*HOW TO COMPLETE THIS TASK*
What is needed is an exact transcription of the line with "This screenshot has width=1429, height=710." and all the lines that follow it in the entries below; add nothing else.
[Start of section]
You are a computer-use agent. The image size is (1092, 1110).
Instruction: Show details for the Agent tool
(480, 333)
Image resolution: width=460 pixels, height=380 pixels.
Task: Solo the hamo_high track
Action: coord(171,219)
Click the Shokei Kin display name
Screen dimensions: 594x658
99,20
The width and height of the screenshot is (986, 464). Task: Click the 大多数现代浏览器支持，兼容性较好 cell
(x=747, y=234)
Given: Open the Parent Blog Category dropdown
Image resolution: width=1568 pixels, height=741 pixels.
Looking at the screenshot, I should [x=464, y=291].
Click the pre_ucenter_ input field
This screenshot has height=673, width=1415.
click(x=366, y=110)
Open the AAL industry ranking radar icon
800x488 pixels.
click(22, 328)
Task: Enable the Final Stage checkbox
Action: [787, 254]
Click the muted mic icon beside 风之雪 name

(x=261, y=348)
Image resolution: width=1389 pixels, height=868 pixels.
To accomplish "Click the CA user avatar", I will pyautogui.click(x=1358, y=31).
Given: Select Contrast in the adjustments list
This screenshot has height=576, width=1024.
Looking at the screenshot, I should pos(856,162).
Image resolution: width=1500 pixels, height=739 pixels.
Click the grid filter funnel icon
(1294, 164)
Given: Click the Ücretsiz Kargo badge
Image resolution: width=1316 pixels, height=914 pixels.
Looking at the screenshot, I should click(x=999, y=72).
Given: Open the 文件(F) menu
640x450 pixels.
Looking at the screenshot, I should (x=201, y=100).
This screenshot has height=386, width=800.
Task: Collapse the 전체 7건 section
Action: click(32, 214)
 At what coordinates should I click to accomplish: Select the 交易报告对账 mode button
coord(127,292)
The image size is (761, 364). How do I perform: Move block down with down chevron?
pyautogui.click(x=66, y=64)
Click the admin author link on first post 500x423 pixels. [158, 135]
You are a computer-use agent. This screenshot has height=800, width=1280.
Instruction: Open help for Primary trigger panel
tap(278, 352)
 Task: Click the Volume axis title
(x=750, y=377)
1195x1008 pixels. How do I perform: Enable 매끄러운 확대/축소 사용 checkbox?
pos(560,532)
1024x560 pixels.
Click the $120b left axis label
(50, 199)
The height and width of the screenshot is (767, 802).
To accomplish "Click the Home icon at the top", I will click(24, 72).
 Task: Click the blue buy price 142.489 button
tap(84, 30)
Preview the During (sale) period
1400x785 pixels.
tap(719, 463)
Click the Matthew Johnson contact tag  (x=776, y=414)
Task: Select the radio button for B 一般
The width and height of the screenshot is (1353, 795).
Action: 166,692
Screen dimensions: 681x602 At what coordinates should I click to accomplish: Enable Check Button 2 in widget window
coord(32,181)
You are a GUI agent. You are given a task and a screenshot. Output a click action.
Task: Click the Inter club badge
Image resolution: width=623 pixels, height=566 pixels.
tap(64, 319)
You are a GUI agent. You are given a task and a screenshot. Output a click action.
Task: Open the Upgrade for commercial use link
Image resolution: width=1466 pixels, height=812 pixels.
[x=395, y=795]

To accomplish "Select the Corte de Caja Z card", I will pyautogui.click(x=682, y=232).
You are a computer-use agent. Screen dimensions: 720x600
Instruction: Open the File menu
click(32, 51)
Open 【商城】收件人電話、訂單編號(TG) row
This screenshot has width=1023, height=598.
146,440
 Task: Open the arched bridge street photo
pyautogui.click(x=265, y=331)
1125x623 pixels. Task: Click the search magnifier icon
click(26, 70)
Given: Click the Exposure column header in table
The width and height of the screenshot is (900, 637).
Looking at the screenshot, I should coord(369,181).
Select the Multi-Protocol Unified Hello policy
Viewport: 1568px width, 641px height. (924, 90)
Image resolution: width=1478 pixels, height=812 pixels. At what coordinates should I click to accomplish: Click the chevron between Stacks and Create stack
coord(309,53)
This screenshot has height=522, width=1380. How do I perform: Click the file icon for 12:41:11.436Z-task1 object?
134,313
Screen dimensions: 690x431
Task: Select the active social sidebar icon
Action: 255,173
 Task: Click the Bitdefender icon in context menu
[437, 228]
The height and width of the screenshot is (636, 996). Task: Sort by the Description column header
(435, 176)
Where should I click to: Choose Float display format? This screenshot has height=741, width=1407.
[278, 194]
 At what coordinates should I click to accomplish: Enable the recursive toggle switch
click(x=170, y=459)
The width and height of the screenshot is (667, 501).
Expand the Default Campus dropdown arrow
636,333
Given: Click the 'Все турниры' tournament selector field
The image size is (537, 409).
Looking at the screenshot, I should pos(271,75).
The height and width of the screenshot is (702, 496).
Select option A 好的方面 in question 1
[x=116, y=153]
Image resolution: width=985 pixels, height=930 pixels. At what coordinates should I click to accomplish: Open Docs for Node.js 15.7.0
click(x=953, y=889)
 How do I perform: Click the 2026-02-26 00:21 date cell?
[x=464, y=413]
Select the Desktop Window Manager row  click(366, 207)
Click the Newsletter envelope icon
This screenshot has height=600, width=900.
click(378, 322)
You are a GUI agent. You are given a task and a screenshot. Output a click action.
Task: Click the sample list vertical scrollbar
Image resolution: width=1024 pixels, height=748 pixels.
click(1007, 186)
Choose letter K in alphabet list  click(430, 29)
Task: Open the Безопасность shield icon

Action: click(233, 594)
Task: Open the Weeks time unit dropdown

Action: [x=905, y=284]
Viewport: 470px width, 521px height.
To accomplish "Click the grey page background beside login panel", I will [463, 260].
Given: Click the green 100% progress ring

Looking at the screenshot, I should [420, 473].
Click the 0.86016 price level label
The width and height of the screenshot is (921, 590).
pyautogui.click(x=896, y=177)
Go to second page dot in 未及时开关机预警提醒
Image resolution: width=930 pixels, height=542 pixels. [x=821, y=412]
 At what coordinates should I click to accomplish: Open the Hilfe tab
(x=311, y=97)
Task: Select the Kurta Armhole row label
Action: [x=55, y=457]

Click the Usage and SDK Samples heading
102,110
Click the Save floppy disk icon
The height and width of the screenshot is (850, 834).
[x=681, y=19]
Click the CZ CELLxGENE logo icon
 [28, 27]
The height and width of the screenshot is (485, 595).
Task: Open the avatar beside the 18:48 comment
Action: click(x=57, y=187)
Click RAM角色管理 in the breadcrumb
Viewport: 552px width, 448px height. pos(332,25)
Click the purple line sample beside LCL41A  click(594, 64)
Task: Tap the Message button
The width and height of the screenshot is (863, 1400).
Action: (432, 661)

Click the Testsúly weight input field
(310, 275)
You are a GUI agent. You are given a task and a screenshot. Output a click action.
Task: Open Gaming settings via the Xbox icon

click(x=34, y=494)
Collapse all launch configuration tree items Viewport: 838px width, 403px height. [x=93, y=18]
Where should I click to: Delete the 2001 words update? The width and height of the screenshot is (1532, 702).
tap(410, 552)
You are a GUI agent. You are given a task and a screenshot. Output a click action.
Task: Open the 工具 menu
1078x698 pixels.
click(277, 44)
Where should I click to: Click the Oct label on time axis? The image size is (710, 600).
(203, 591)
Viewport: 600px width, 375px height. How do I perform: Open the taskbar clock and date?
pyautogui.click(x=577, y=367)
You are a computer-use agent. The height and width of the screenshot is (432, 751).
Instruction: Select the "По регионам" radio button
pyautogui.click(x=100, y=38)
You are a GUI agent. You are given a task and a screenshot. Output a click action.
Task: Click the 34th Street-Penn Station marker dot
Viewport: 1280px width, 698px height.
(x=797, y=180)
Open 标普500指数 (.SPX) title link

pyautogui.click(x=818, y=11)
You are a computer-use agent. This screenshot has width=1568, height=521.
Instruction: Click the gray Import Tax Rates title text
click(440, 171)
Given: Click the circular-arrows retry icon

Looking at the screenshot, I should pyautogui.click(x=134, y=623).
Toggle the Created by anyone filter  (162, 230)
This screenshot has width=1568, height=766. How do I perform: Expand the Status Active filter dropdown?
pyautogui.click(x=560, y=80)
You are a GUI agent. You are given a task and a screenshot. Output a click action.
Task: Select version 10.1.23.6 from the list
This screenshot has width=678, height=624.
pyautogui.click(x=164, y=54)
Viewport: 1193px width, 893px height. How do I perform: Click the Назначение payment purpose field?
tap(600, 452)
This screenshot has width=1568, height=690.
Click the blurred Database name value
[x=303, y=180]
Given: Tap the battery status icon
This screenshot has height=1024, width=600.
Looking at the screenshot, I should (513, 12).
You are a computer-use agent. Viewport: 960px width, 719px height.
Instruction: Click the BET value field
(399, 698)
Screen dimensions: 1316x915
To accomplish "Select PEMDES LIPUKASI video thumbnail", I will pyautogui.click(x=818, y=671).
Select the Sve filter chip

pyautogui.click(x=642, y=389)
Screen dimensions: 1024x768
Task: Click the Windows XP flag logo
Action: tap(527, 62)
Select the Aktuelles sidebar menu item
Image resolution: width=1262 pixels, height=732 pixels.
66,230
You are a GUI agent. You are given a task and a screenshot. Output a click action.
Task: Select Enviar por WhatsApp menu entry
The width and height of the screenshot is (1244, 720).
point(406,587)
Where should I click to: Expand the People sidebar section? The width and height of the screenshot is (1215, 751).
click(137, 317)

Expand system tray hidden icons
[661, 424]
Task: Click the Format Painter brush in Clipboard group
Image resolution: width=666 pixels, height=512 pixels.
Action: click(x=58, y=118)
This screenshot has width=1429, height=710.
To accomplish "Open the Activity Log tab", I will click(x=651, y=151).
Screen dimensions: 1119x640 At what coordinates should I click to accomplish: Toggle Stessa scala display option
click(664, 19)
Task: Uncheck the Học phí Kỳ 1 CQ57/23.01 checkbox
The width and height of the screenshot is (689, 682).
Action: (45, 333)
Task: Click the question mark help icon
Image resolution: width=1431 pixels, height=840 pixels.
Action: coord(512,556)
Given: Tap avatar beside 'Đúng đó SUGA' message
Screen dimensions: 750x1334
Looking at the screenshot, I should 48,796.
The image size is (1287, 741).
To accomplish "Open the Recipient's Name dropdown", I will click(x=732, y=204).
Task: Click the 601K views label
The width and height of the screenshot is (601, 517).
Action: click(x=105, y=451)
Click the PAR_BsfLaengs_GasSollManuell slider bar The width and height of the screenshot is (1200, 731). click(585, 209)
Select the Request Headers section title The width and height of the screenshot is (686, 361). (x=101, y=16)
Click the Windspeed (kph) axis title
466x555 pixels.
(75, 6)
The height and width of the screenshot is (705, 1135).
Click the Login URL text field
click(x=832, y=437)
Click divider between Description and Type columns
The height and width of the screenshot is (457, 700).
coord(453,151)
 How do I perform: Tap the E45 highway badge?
[End of section]
*TASK RESULT*
This screenshot has width=1429, height=710.
To accomplish "Open the Activity Log tab", I will click(x=651, y=151).
Screen dimensions: 1119x640 At what coordinates should I click to accomplish: Toggle Stessa scala display option
click(664, 19)
Task: Uncheck the Học phí Kỳ 1 CQ57/23.01 checkbox
The width and height of the screenshot is (689, 682).
Action: (45, 333)
Task: Click the question mark help icon
Image resolution: width=1431 pixels, height=840 pixels.
Action: coord(512,556)
Given: Tap avatar beside 'Đúng đó SUGA' message
Screen dimensions: 750x1334
Looking at the screenshot, I should 48,796.
The image size is (1287, 741).
To accomplish "Open the Recipient's Name dropdown", I will click(x=732, y=204).
Task: Click the 601K views label
The width and height of the screenshot is (601, 517).
Action: click(x=105, y=451)
Click the PAR_BsfLaengs_GasSollManuell slider bar The width and height of the screenshot is (1200, 731). click(585, 209)
Select the Request Headers section title The width and height of the screenshot is (686, 361). (x=101, y=16)
Click the Windspeed (kph) axis title
466x555 pixels.
(75, 6)
The height and width of the screenshot is (705, 1135).
Click the Login URL text field
click(x=832, y=437)
Click divider between Description and Type columns
The height and width of the screenshot is (457, 700).
coord(453,151)
 How do I perform: Tap the E45 highway badge?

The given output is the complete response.